La même année, Ivan de Radzistsky d’Ostrowick (1909) fouilla des déblais dans la grotte et sur la terrasse.

En 1927, J. Hamal-Nandrin mène des fouilles à deux endroits dans la « galerie de droite » et dans le fond de la « seconde galerie » (Hamal-Nandrin et al. 1932). Il y découvre, dans des dépôts non remaniés situés sous deux mètres de déblais des fouilles antérieures, des pointes moustériennes et des racloirs, ainsi que des pièces bifaciales. Il s'agit, pour lui, d'un Moustérien plus ancien que celui du troisième niveau ossifère décrit par De Puydt et Lohest.

Par la suite, de nombreux fouilleurs amateurs, notamment J. Le Grand-Metz, H. Angelroth et L. Eloy, exploitèrent les dépôts remaniés du gisement (Otte 1979 : 197).

Entre 1948 et 1956, F. Twiesselmann, pour l'Institut Royal des Sciences Naturelles de Belgique, a effectué des fouilles dans la grotte, sur la terrasse, devant celle-ci et surtout sur la « Basse Terrasse », au bord de l'Orneau. Le résultat de ces fouilles fut publié dans les années 80 (Dewez et al. 1986).
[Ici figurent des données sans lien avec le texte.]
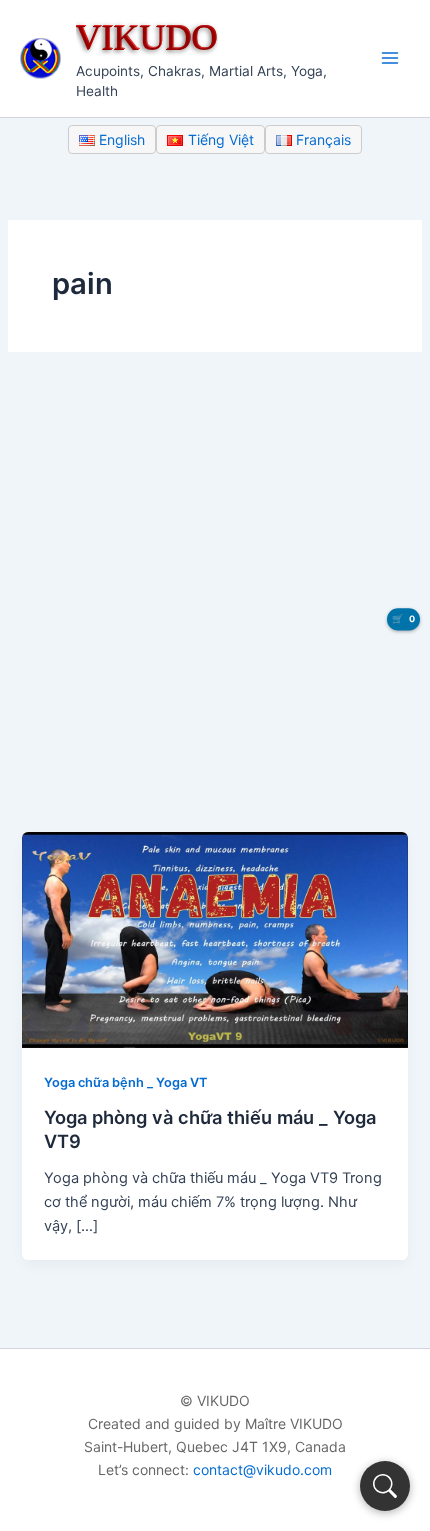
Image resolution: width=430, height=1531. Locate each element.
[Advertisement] (215, 607)
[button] (385, 1486)
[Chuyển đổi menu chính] (390, 58)
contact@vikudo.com (262, 1469)
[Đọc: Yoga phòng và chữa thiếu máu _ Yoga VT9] (214, 939)
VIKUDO (147, 36)
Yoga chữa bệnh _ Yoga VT (125, 1082)
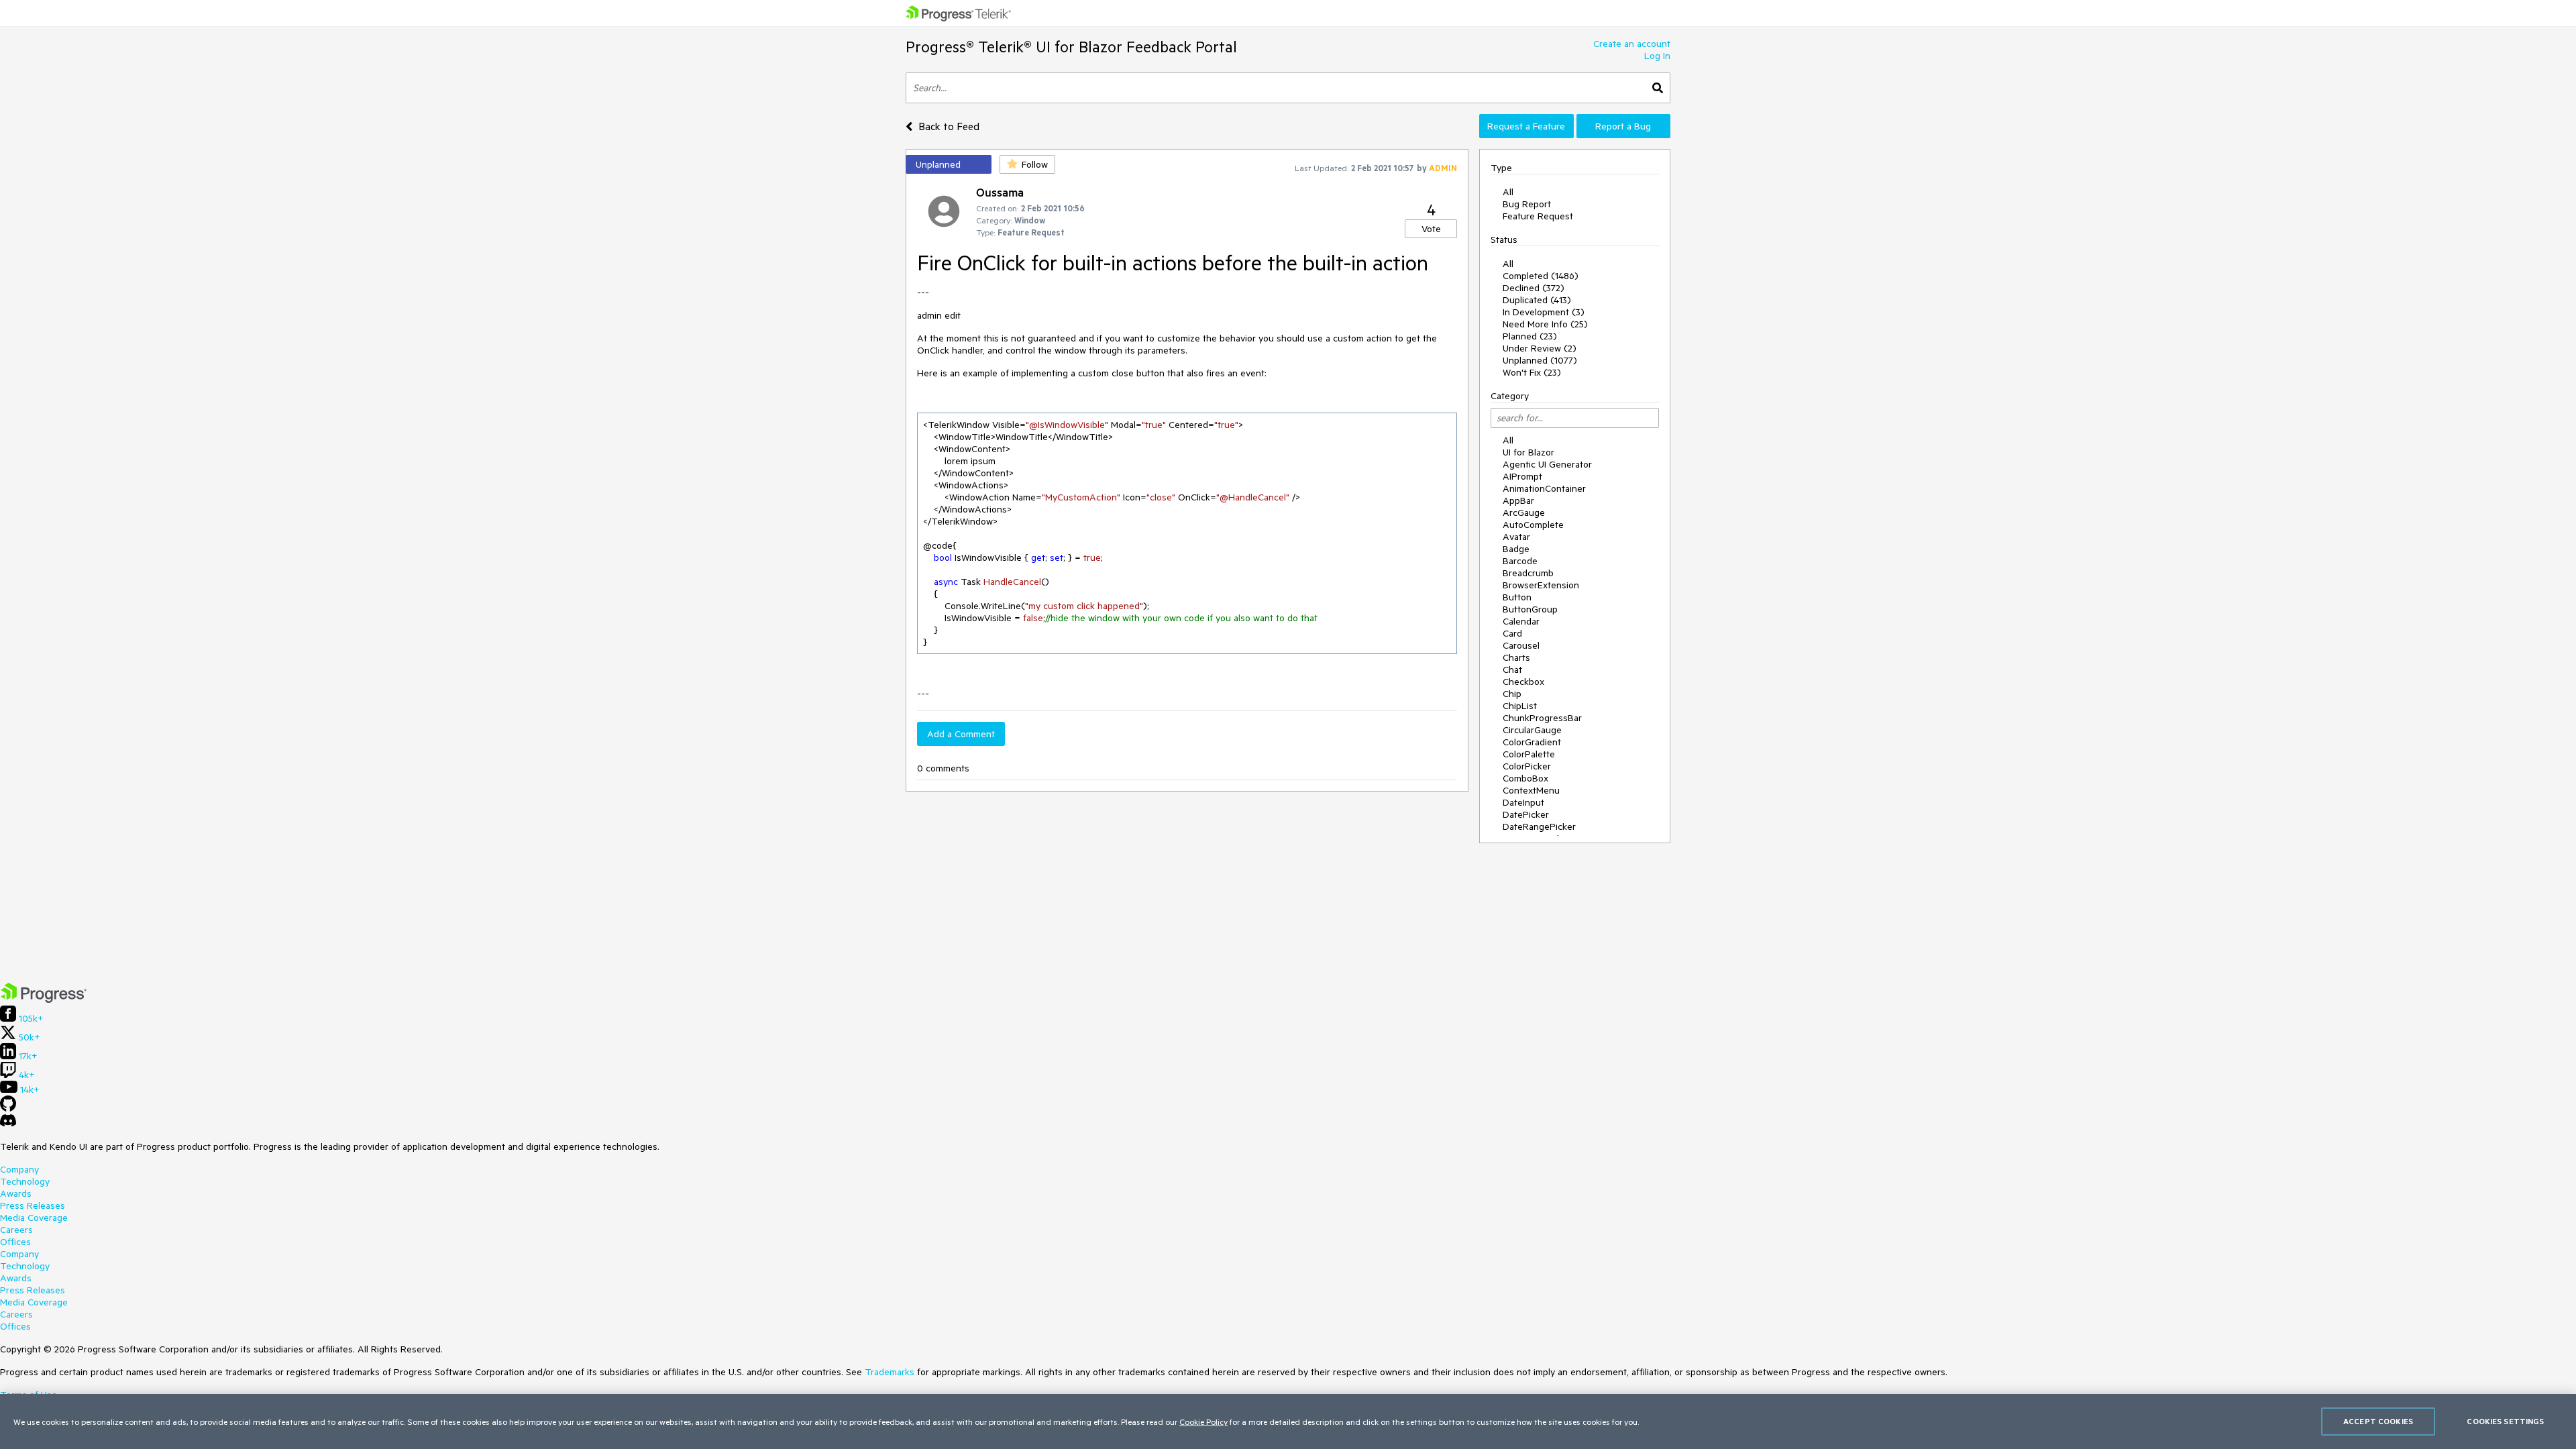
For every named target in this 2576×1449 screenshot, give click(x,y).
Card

Sur la roche en place, correspondant à la couche 1, la couche 2 est épaisse de 60 cm à 1 m. Elle est divisée en deux par un cailloutis. La couche 2A, sous le cailloutis, présente une industrie aurignacienne « plus ou moins en place » (Idem : 156), mais comprend également des traces de Maisiérien sous la forme de deux pointes à retouches plates de type Maisières et une pièce à dos. La couche 2B correspond au cailloutis. La couche 2C, par-dessus ce cailloutis, comprend principalement du Gravettien en position secondaire, mais aussi quelques pièces aurignaciennes. La couche 3 est un dépôt ocré, en position secondaire, où se trouvent mélangés du Gravettien, de l'Aurignacien et du Moustérien. La couche 4 est un « lœss » ou « argile » en position secondaire, comprenant de l'Aurignacien et du Gravettien. La couche 5 correspond à la terre humique, contenant quelques pièces, aurignaciennes et gravettiennes, provenant probablement de la terrasse de la grotte.

Il y eut à nouveau des fouilles en 1979 et 1980 reprenant celles effectuées par F. Twiesselmann dans la pente descendant de la grotte vers l'Orneau et sur la « Basse Terrasse » au bord de cette rivière (Dewez 1980). Des pièces moustériennes, aurignaciennes et gravettiennes et d’autres en ivoire attribuées au Paléolithique final furent découvertes en position secondaire.